--- begin Records provided ---

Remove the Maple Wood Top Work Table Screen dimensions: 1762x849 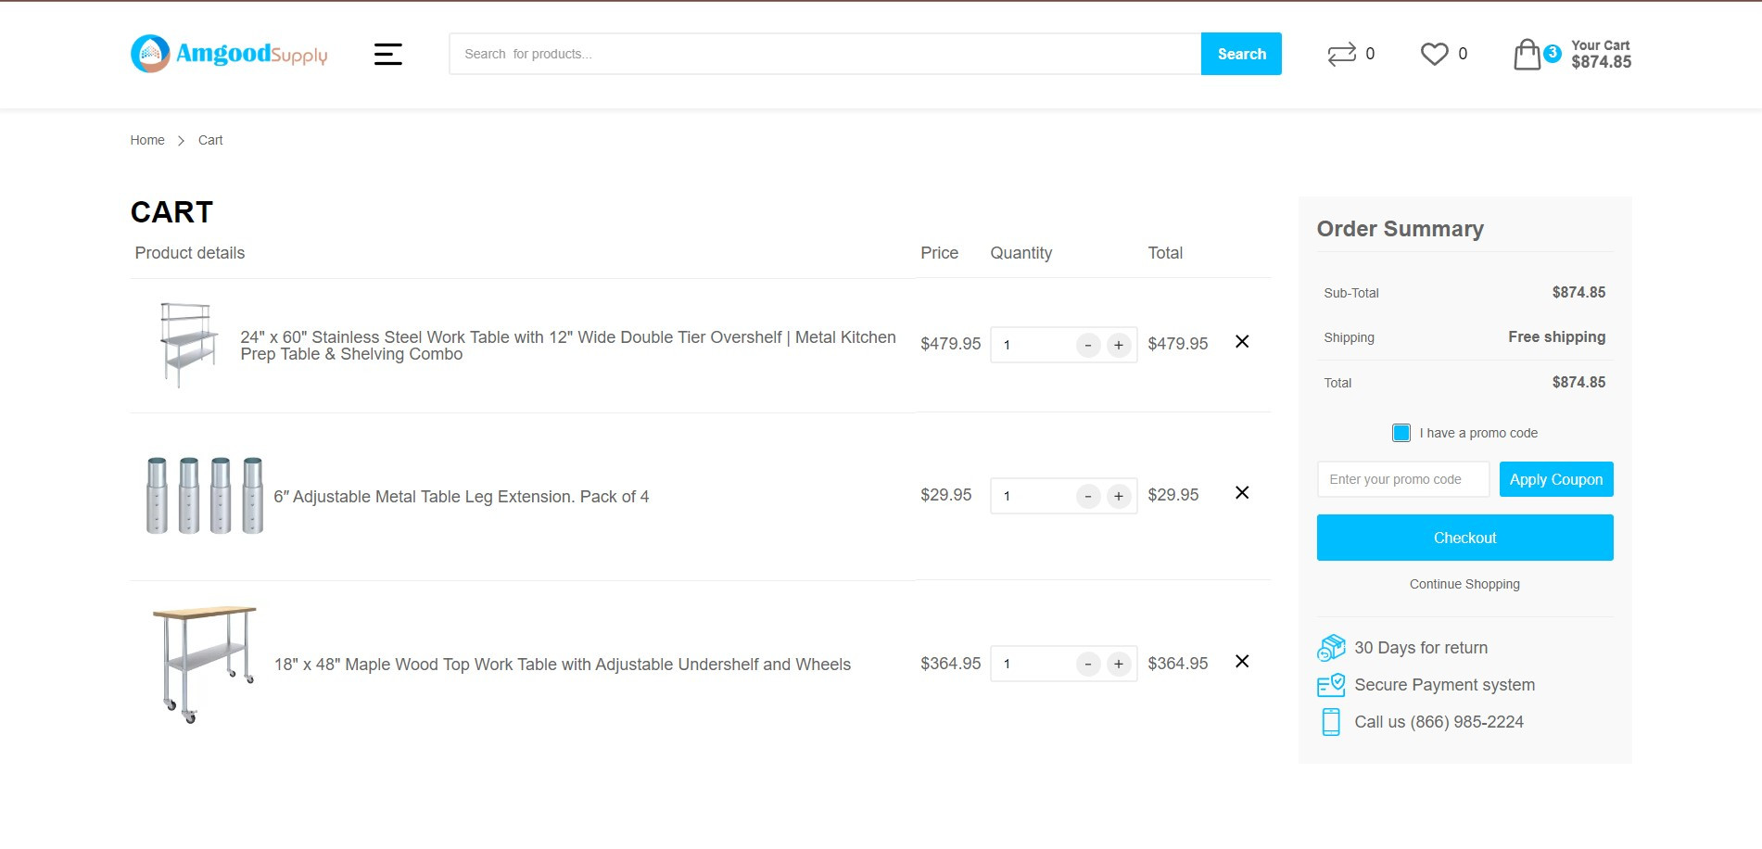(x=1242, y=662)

--- end Records provided ---
--- begin Records provided ---

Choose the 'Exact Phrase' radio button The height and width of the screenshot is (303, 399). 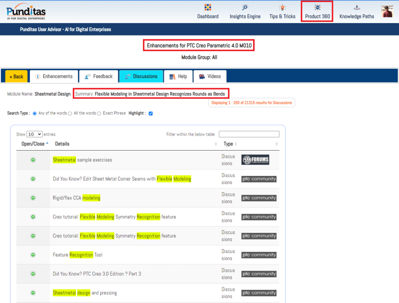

--- end Records provided ---
--- begin Records provided ---

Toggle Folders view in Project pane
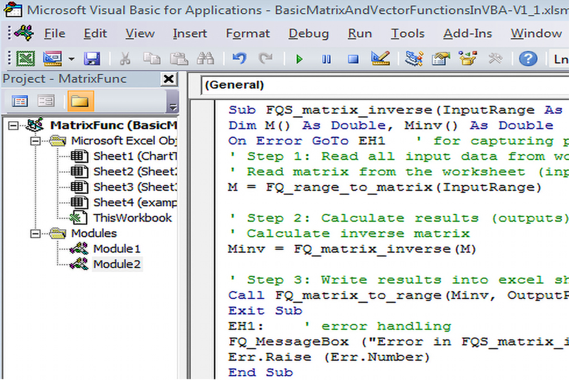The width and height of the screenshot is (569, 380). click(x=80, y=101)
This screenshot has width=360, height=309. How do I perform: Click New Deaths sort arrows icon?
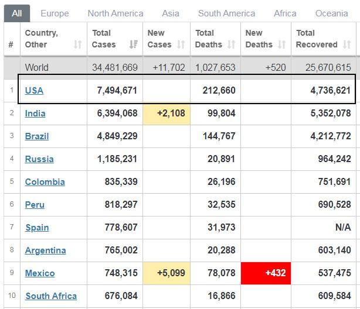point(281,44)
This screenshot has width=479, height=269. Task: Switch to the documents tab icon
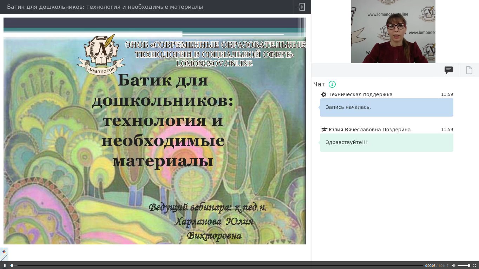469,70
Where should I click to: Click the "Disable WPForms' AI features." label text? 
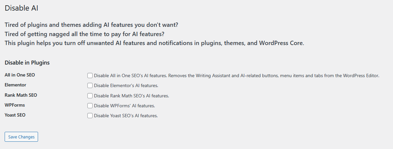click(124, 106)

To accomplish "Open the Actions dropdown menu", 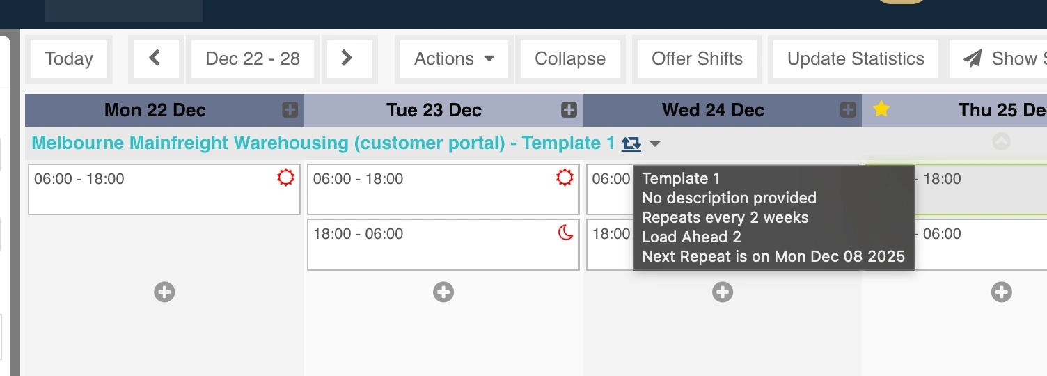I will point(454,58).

--- end Records provided ---

__Written problem__. Select every line above that contains the string "icon", and copy each one out.

__The response__.
This screenshot has width=360, height=309. How do I perform: Click New Deaths sort arrows icon?
This screenshot has width=479, height=269. Task: Switch to the documents tab icon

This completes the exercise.